The trend from Always On is of course not the only example of blogs and commercial publications merging. Dagbladet.no has had a blog since 2003, the Guardian has several different blogs, BBC made "reporter's logs" in 2003, to cover the war in Iraq and later the election in USA, while The crippled monkey covers news coverage of disabled people(!). CNN had several blogs for the election. Some, like Chicago Tribune, make blogs that serve as a personal column, while the Norwegian paper VG has a techno-gadget-blog reporting on things for nerds.
With the many mixed genres of blogs appearing not just around but also within the established media, it's no wonder journalists and teachers have started worrying about the ethics of blogging, the distinction between blogs and established news media, the question of credibility, the integrity of bloggers, of blogging journalists, of readers, the role of journalists in a new media world... the list is long. And while blogs criticise the established media, the journalists strike back. And this happens through powerful media such as in this interesting article questioning the intent and integrity of the writers behind the blog Power Line, the blog of the year 2004 in Time Magazine.

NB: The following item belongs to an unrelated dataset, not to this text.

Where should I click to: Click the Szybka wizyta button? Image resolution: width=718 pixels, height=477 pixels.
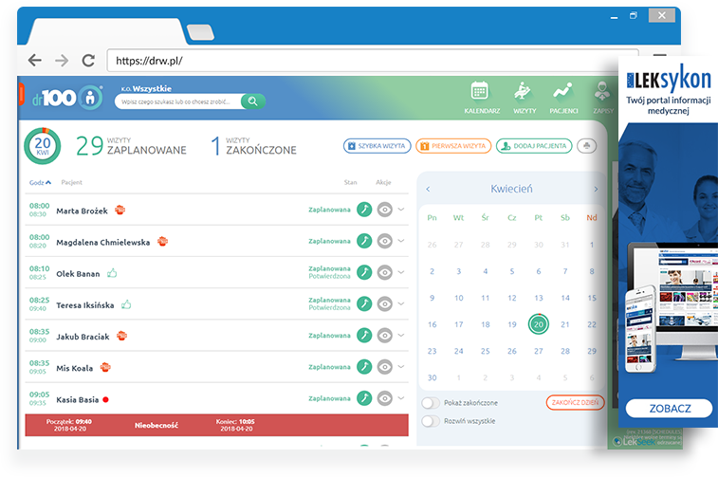pyautogui.click(x=377, y=146)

Norwegian journalists have discovered blogs too. Journalisten.no, the Norwegian magasine for journalists, writes about VG-nett's new blog Teknoisme. This leads to an intense discussion at the Norwegian yahoo group normedia (moderated, restricted access and in Norwegian) discusses issues for people working in the media in Norway. In the end of January 2005 one of their issues was journalism, blogging and the role of the journalist.
In Norway the issue isn't so much journalists and papers being criticised by bloggers, as journalists criticising their own work in blogs. The need to distinguish between the private opinion and the professional reporting is emphasized, but the line is blurred as blogs are incorporated into the established media. A Norwegian journalists has written irrevelantly of the Norwegian Queen in his blog, and the Press profession's board (PFU) rises the question: should blogs be considered subject to the same rules and ethics and the established news media?
The discussion touches on an important issue, the matter of credibility. Blogs operate on a different economy from other media. In my opinion this changes the matter of credibility. Journalists relate on the credibility of the paper. PFU is part of the establishment that gives credibility to the established press, and when journalists write on their own time and risk, they should be prepared to face the consequences without the benefit of editors, proofreaders and the newsdesk.
A journalist is trusted or not depending on how reliable the paper/station she works for is considered to be. Only special journalists have a position in the consciousness of the readers which gives them credibility of their own - for good or bad. A blogger relies on her personal credibility, which is often connected to the professional status. This leaves a blogger a lot more vulnerable to criticism, and the public attention to the individual can be ruthless - as the Norwegian journalist discovered.